For details, see L<meta>.
Returns : a string
Args : scalar, name of the meta data set
new value, string or array ref, optional
submeta
Title : submeta
Usage : $subset_of_meta_values = $obj->submeta(10, 20, $value_string);
$subset_of_meta_values = $obj->submeta(10, undef, $value_string);
Function:
Get and set method for meta data for subsequences.
Numbering starts from 1 and the number is inclusive, ie 1-2
are the first two residue of the sequence. Start cannot be
larger than end but can be equal.
If the second argument is missing the returned values
should extend to the end of the sequence.
The return value may be a string or an array reference,
depending on the implentation. If in doubt, use
submeta_text() which is a variant guarantied to return a
string. See L<submeta_text>.
Returns : A reference to an array or a string
Args : integer, start position
integer, end position, optional when a third argument present
new value, string or array ref, optional
submeta_text
Title : submeta_text
Usage : $meta_values = $obj->submeta_text(20, $value_string);
Function: Variant of submeta() guarantied to return a textual
representation of meta data. For details, see L<meta>.
Returns : a string
Args : new value, string or array ref, optional
named_submeta
Title : named_submeta
Usage : $subset_of_meta_values = $obj->named_submeta($name, 10, 20, $value_string);
$subset_of_meta_values = $obj->named_submeta($name, 10);
Function: Variant of submeta() guarantied to return a textual
representation of meta data. For details, see L<meta>.

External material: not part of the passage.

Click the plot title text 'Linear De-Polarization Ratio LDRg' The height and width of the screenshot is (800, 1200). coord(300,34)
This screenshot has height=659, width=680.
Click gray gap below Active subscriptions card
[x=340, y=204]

Returns : A reference to an array or a string
Args : scalar, name of the meta data set
integer, start position
integer, end position, optional when a third argument present (can be undef)

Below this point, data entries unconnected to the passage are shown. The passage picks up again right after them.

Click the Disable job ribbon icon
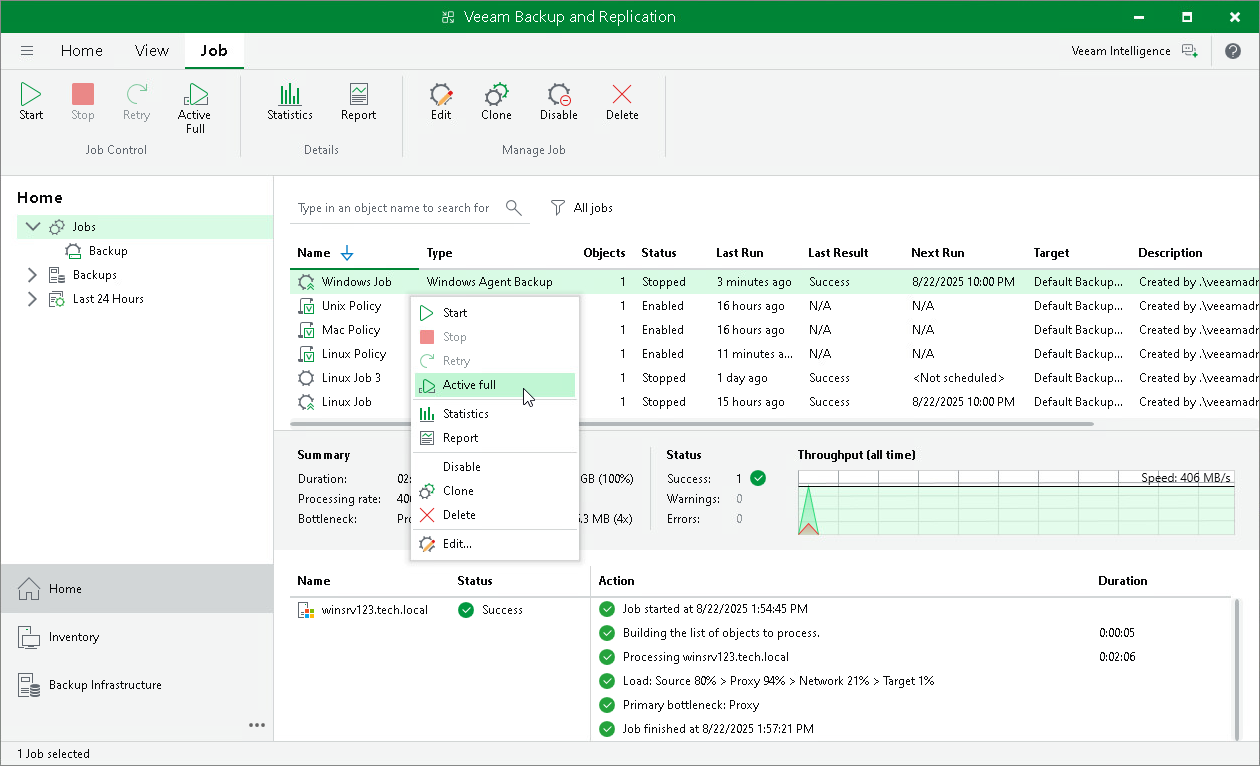This screenshot has height=766, width=1260. pyautogui.click(x=559, y=103)
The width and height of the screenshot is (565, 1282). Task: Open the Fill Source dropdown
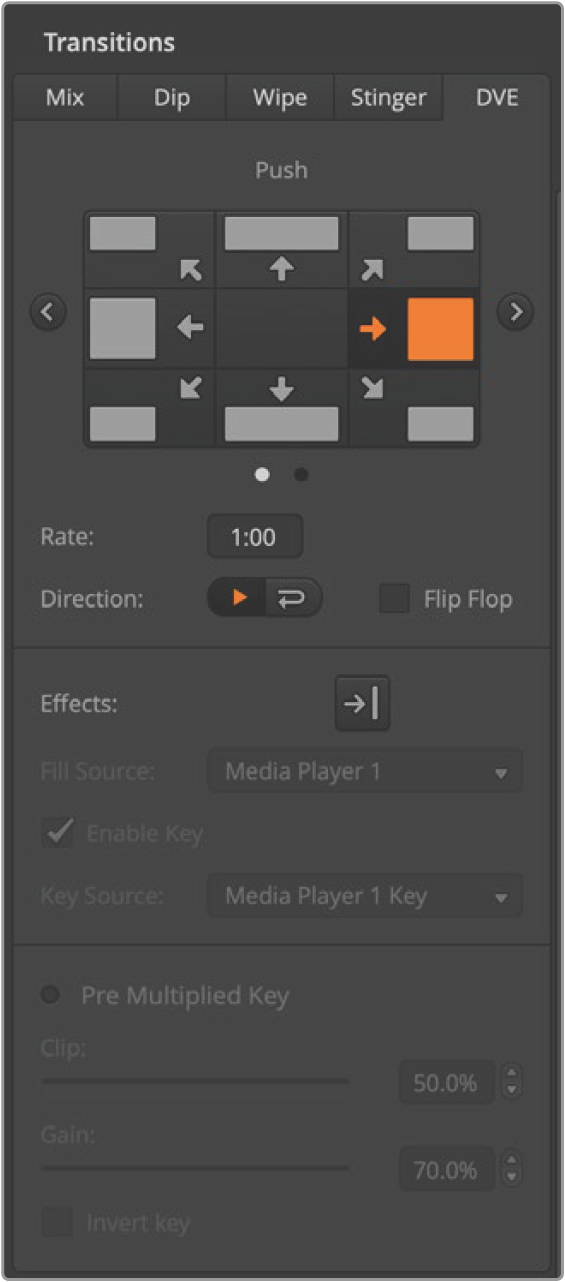(365, 772)
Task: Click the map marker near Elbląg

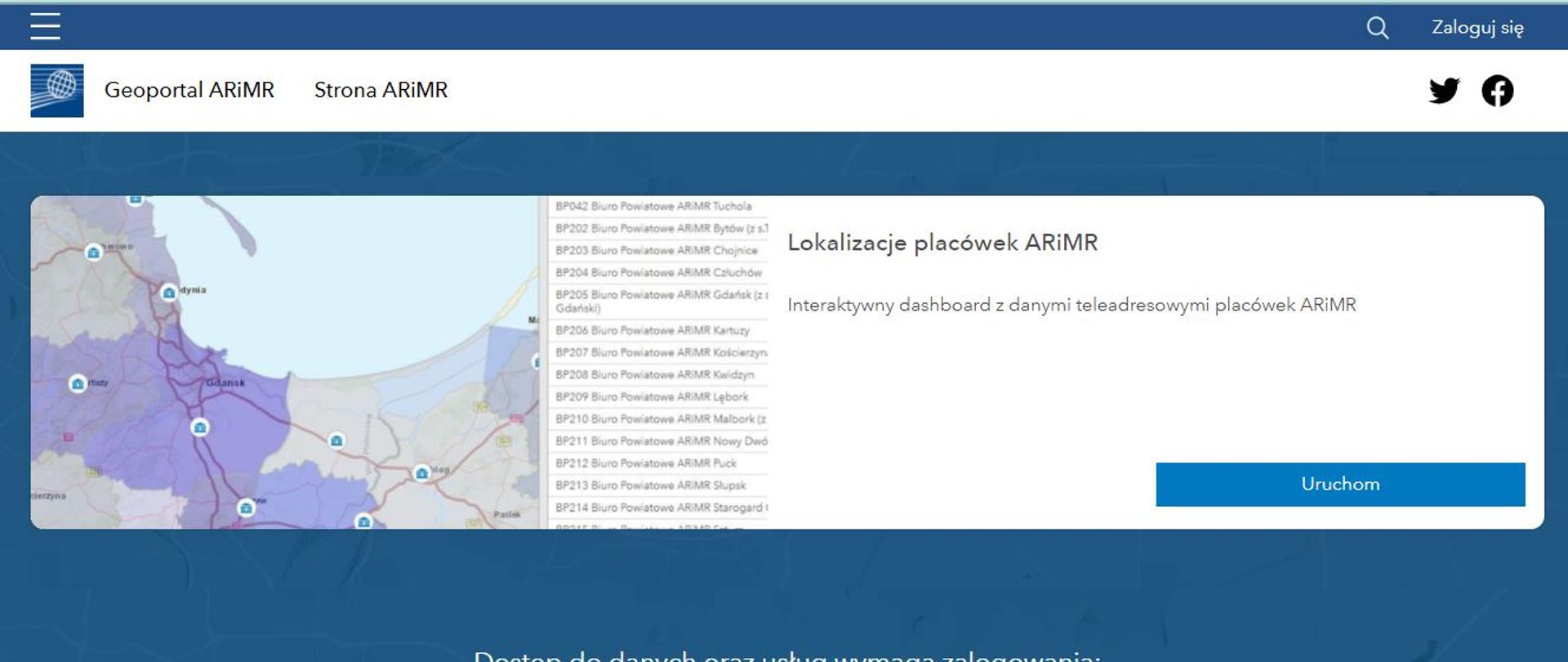Action: click(421, 473)
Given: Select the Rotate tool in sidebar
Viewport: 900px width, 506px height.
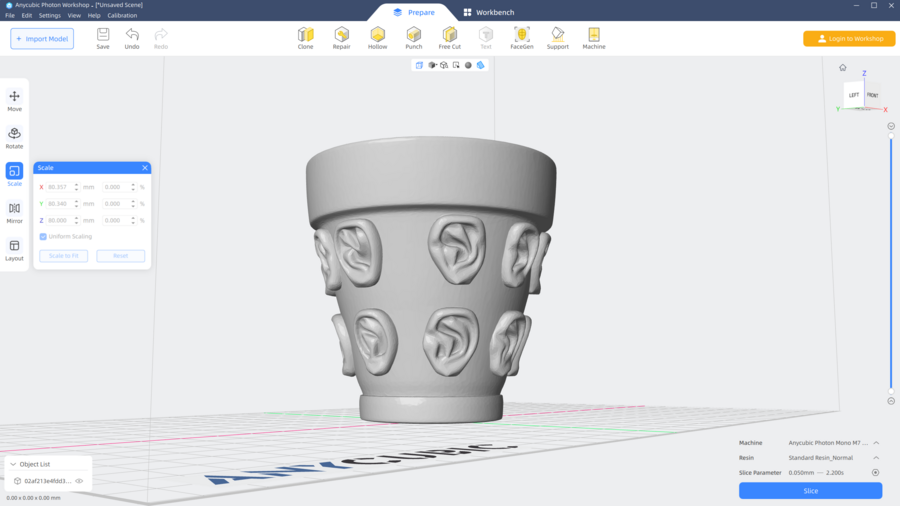Looking at the screenshot, I should point(14,138).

new value, string or array ref, optional
named_submeta_text
Title : named_submeta_text
Usage : $meta_values = $obj->named_submeta_text($name, 20, $value_string);
Function: Variant of submeta() guarantied to return a textual
representation of meta data. For details, see L<meta>.
Returns : a string
Args : scalar, name of the meta data
Args : integer, start position, optional
integer, end position, optional
new value, string or array ref, optional
meta_names
Title : meta_names
Usage : @meta_names = $obj->meta_names()
Function: Retrives an array of meta data set names. The default
(unnamed) set name is guarantied to be the first name if it
contains any data.
Returns : an array of names
Args : none
meta_length
Title : meta_length()
Usage : $meta_len = $obj->meta_length();
Function: return the number of elements in the meta set
Returns : integer
Args : -
named_meta_length
Title : named_meta_length()
Usage : $meeta_len = $obj->named_meta_length($name);
Function: return the number of elements in the named meta set
Returns : integer
Args : -
force_flush
Title : force_flush()
Usage : $force_flush = $obj->force_flush(1);
Function: Automatically pad with empty values or truncate meta values
to sequence length. Not done by default.
Returns : boolean 1 or 0
Args : optional boolean value
Note that if you turn this forced padding off, the previously padded values are not changed.
_do_flush
Title : _do_flush
Usage :
Function: internal method to do the force that meta values are same
length as sequence . Called from L<force_flush>
Returns :
Args :
is_flush
Title : is_flush
Usage : $is_flush = $obj->is_flush()
or $is_flush = $obj->is_flush($my_meta_name)
Function: Boolean to tell if all meta values are in
flush with the sequence length.
Returns true if force_flush() is set
Set verbosity to a positive value to see failed meta sets
Returns : boolean 1 or 0
Args : optional name of the meta set
Bio::PrimarySeqI methods
revcom
Title : revcom
Usage : $newseq = $seq->revcom();
Function: Produces a new Bio::Seq::MetaI implementing object where
the order of residues and their meta information is reversed.
Returns : A new (fresh) Bio::Seq::Meta object
Args : none
Throws : if the object returns false on is_flush()
Note: The method does nothing to meta values, it reorders them, only.
trunc
Title : trunc
Usage : $subseq = $seq->trunc(10,100);
Function: Provides a truncation of a sequence together with meta data
Returns : a fresh Bio::Seq::Meta implementing object
Args : Two integers denoting first and last residue of the sub-sequence.